March 25, 2011
This appears to be the case, since the Post featured an article, arguing that Social Security benefits should be cut, that made no reference to the the trust fund. The article tells readers:
“Social Security is the single largest federal program, dispensing about $700 billion last year to nearly 60 million people, the vast majority of them retirees. Since the program’s creation in 1935, the cost of Social Security benefits has been entirely covered by payroll taxes paid by current workers. This year, however, payroll tax revenues are projected to fall $45 billion short of covering benefits, and the problem is projected to grow as the number of retirees balloons compared with the number of working adults.”

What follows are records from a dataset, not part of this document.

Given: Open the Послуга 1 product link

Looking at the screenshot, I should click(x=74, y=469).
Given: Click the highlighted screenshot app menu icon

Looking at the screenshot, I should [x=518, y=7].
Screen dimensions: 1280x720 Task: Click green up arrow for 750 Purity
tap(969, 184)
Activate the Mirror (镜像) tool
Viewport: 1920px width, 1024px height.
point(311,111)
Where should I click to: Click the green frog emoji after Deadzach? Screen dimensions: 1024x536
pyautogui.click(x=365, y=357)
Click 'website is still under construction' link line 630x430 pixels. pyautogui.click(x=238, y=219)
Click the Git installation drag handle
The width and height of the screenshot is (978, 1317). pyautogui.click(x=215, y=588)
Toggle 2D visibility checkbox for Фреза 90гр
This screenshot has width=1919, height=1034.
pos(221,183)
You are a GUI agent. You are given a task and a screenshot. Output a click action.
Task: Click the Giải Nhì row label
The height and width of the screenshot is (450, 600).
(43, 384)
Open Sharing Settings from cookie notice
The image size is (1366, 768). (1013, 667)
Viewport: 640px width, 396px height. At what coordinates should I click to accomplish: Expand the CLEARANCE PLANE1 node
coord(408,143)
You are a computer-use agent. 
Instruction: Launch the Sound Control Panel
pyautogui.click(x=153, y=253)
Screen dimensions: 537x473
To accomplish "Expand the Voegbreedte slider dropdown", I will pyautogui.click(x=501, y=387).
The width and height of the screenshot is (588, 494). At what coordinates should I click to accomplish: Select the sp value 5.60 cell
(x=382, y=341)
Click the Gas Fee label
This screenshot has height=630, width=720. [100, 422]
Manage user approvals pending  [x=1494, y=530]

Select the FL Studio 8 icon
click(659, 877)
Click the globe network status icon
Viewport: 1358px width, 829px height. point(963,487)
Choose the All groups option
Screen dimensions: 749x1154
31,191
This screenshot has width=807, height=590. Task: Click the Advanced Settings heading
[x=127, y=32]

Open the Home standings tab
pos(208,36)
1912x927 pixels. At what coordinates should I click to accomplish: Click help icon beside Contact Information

Actually, there have been prior years when current taxes did not cover benefits, but more importantly the program quite deliberately built up a surplus of more than $2.6 trillion, which is held in U.S. government bonds. It is drawing on the interest from these bonds in 2011. It will eventually rely on the principle on these bonds, which will be sufficient, together with current taxes, to cover all benefits through the year 2037.
To describe this as a problem would be like saying that retired billionaire investor banker Peter Peterson has a problem because he is no longer earning money as an investment banker and must rely on income from his accumulated wealth or even selling off some of his assets. This was part of the design of Social Security. Workers were taxed more than was necessary to pay current benefits. The surplus was used to buy bonds so that the cost of benefits when the baby boom cohort retired could be partially funded by the bonds instead of current tax revenue.
The Post is now describing the repayment of the bonds held by the Social Security trust fund as a “problem,” implying that it wants to default on these bonds. This is a strong position for a newspaper to take, especially in a news story.
It is worth noting that the interest and principle on the bonds held by the trust fund come primarily from the individual and corporate income tax. These taxes are progressive. This means that defaulting on the bonds, which are owed to the country’s workers, would be a massive upward redistribution of income, since the wealthy could then pay less in taxes.
The Post has a long history of supporting policies that lead to an upward redistribution of income such as the TARP bank bailout, trade agreements like NAFTA that put downward pressure on the wages of ordinary workers, and stronger patent monopolies for drug companies. The policy of defaulting on the bonds held by the Social Security trust fund is consistent with this policy of redistributing income to nation’s wealthy.